Nada é fácil, recomeço, fim de ciclo, renascer, vida nova. Mas como sair de uma estado tão banalizadao como deixara o seu se tornar, e agora então que morria, fenecia para o mundo, para o seu mundo de aventuras, adornos sexuais. “Não vai ser fácil, se ainda pudesse mudar as coisas, voltar só um pouco no tempo...". Mas nada se muda, melhora, se tenta, consegue às vezes, mas o cerne prevalecerá.
E foi aprendendo a lidar com essas faltas, essas lacunas no organismo, esses outros fatores. Estava no inferno, que se queimasse então, labareda em seu corpo e faíscas no corpo dos outros. Era o que lhe sobrava, apenas gozar do pouco de vida que achava ainda viver. Margarida, Nanda e Babaloo, todas cheias dessa vida, vida de merda, mas sendo vida, o resto é resto. Quem brinca com fogo um dia acaba se queimando. Quem brinca com que se queima também termina queimado e finaliza queimando outros corpos nus.


Camila - Conto

Nessa casa os quadros contam história, os papéis escravos do drama familiar narram de tapas sem razão a sexo sem desejo. E penso que esse meu corpo, que deus fez de uma alma impura, é belo a vontade para contrastar com o pó miserável que carrega a memória desse casamento sem sorte – não meu.

Ninguém, exceto a mim, circula nesse lugar e tenho certeza de que é hora de esperar o bem amado. Nos seios um tecido suave, nas ancas firmes uma saia velha e nada mais embaixo. Os cabelos úmidos aroma framboesa – agradeço as loções que me dão cheiros de outros continentes - e as mãos rígidas estigmas desse lavar que me corrompe a coluna.

Chega sempre na mesma hora, beijo-o do queixo as pontas do ouvido, sussurra-me uns dizeres que me fazem convencida. Põe fora toda aquela paixão que cresce instantânea. Roçando corpos um tempo e a porta gigante que denota a frente da casa range quase sem se notar, porém nota-se. Separamos os corpos numa rapidez clandestina e fingimos sérios.

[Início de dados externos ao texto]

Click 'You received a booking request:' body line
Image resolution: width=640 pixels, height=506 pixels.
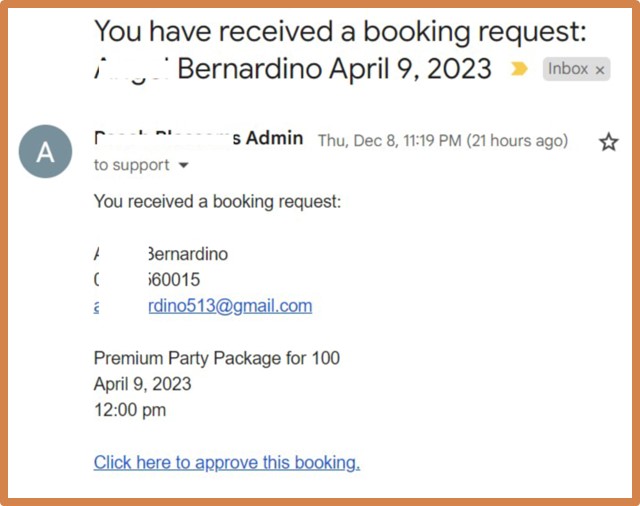[217, 201]
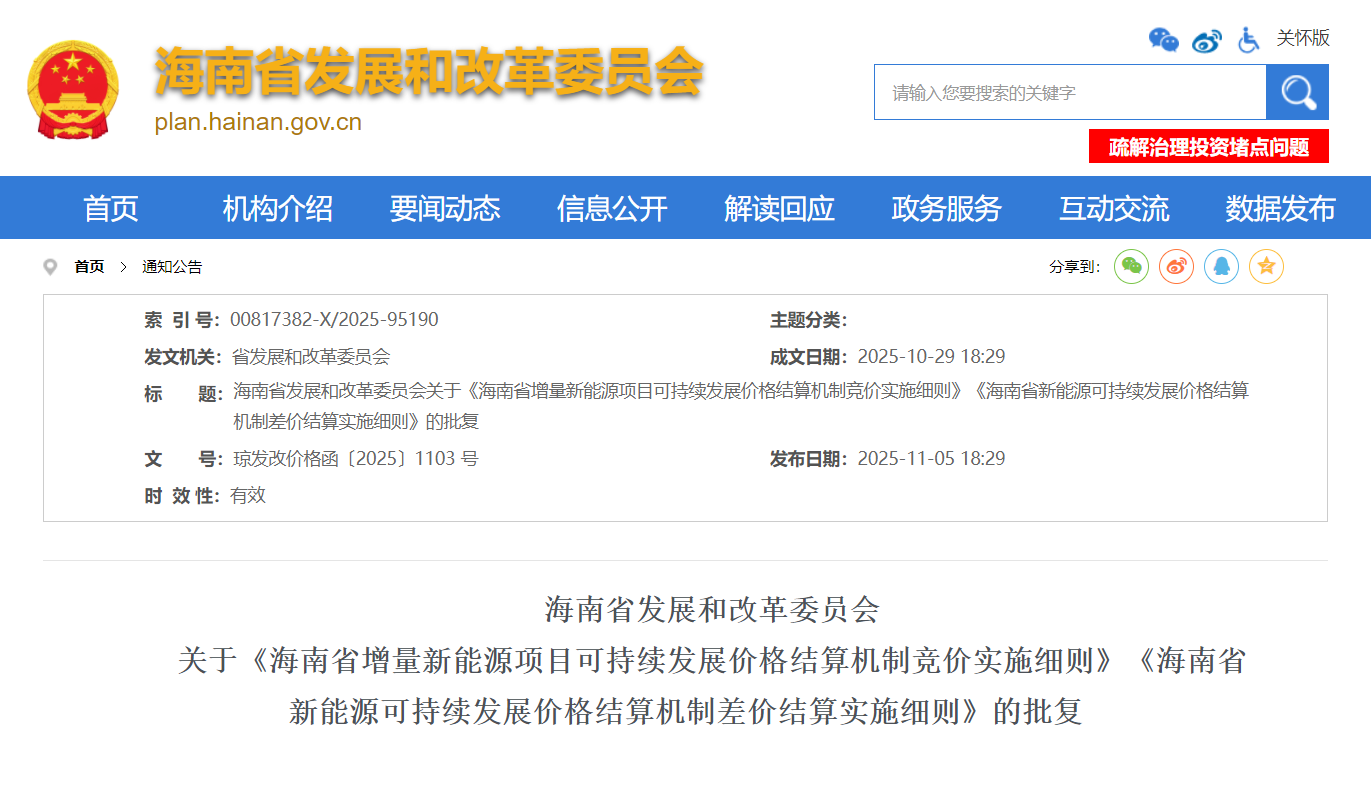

- Essas propagandas partidárias deviam dar sossego, na rua, tv, até o mercado do Sião deu pra essas presepadas... Vote consciente e isso, vote certo e aquilo, cogito nem votar esse ano e vocês?, pergunta, tomando todo o ambiente, a mulher que usa do mesmo homem que eu.


- Eu não sei, nenhuma opinião ainda, não entendi o vocês, nem idade a Camila tem pra votar, não é?, respondo que sim nada orgulhosa e deixo os meus pais sozinhos no lugar.